Problematisch ist schließlich ein weiterer wichtiger Aspekt. Litauen hat ein protestantisches Erbe, doch das so wichtige erwecklich-pietistische Element ist vor rund 50 Jahren gleichsam ausgestorben. In „Groß-Litauen“, dem zum Zarenreich gehörenden Teil des ethnischen Litauens, gab es keine Erweckungsbewegungen. Ganz anders sah dies in „Klein-Litauen“ aus – im mehrheitlich von Litauern bewohnten Teil Ostpreußens (ein ausführlicher Überblick zur Geschichte der litauischsprachigen ev. Kirche dort von A. Juška hier). Unter den „preußischen“ Litauern war die Gemeinschaftsbewegung zwischen 1850–1900 sehr stark (auch viele Chrischona-Gemeinschaften gab es in der Gegend; Bild o. das ehemalige Chrischona-Gebäude in Klaipeda/Memel im Jahr 2010; heute [2014] ist es ein schick renoviertes Krankenhaus). Über 40% der evangelischen Litauer hielten sich zu den „Versammlungen“, bei denen Laienprediger die Bibel auslegten. Auch im Memelland, das 1923 zu Litauen kam, war so der Pietismus fest verankert. Doch mit dem II Weltkrieg brach diese Traditionslinie ab – fast alle evangelischen Memelländer sind nach Deutschland ausgereist (die letzte Welle in den 60er Jahren). Bis auf einzelne Familien (und den einen oder anderen Pfarrer) ist das pietistische Erbe im Land nicht mehr vorhanden. Heute will der junge Bischof Sabutis an dieser Tradition anknüpfen, aber die Linie gibt es eben nicht mehr – es muß neu mit dem Stift angesetzt werden.

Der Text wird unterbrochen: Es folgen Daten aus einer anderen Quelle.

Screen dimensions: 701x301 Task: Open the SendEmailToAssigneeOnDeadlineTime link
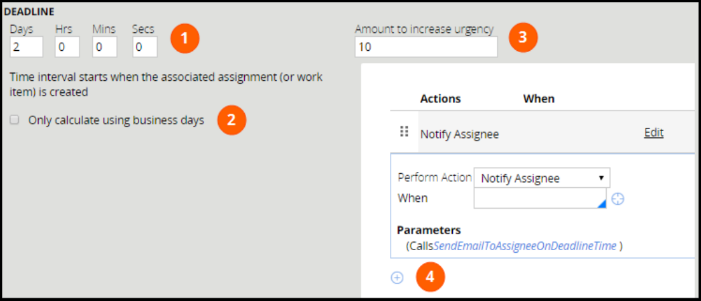[x=525, y=245]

Dieses heute evangelikal genannte Erbe fehlt Litauen. Es gibt viel zu wenig Christen, die tief in der Bibel verwurzelt, mit ihr aufgewachsen sind; die gute Traditionen wie die Sonntagsheiligung praktizieren; die ethische Prinzipien der Bibel aus- und vorleben. Die Versammlungsleute waren damals auch in sozialer Hinsicht Salz und Licht: Alkoholismus war in Nordostpreußen kein Problem – ganz anders im benachbarten Groß-Litauen.

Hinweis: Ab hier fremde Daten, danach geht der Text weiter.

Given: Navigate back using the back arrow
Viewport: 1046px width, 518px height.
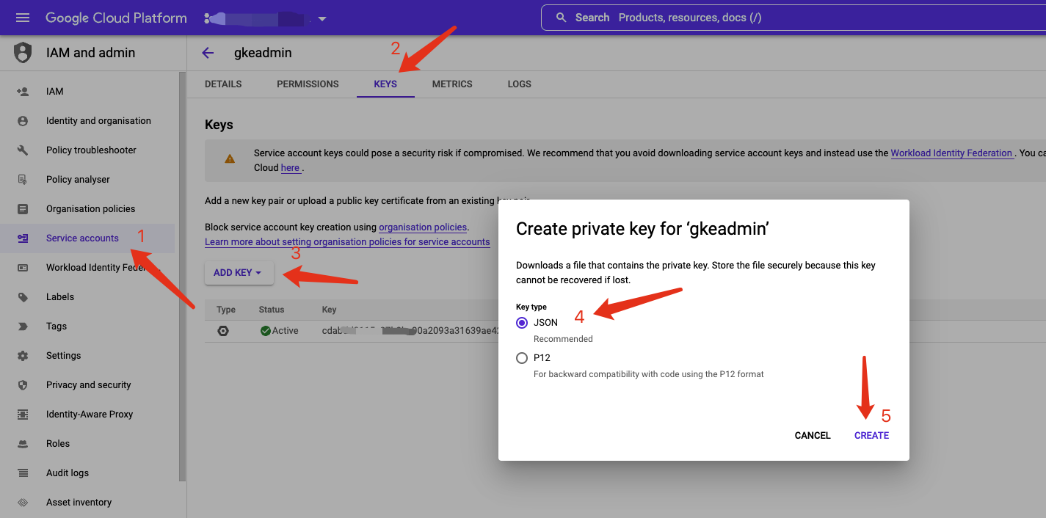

Oft wird die Bedeutung eines tiefen evangelischen Erbes in einem Land unterschätzt. Dies geschieht gerade dann oft, wenn man dies Erbe für selbstverständlich hält. Gründliche Bibelkenntnisse, die Weitergabe von geistlichen und theologischen Wahrheiten von Generation zu Generation, die Herausbildung und Bewahrung von guten evangelischen Traditionen ist ein Schatz. Die Studentenbewegungen in England, Deutschland, der Schweiz profitieren nicht zuletzt von diesem Erbe. Und in Ländern wie Litauen gibt es daher zu wenig missionarisch aktive Studenten aus evangelikalen Familien und Gemeinden.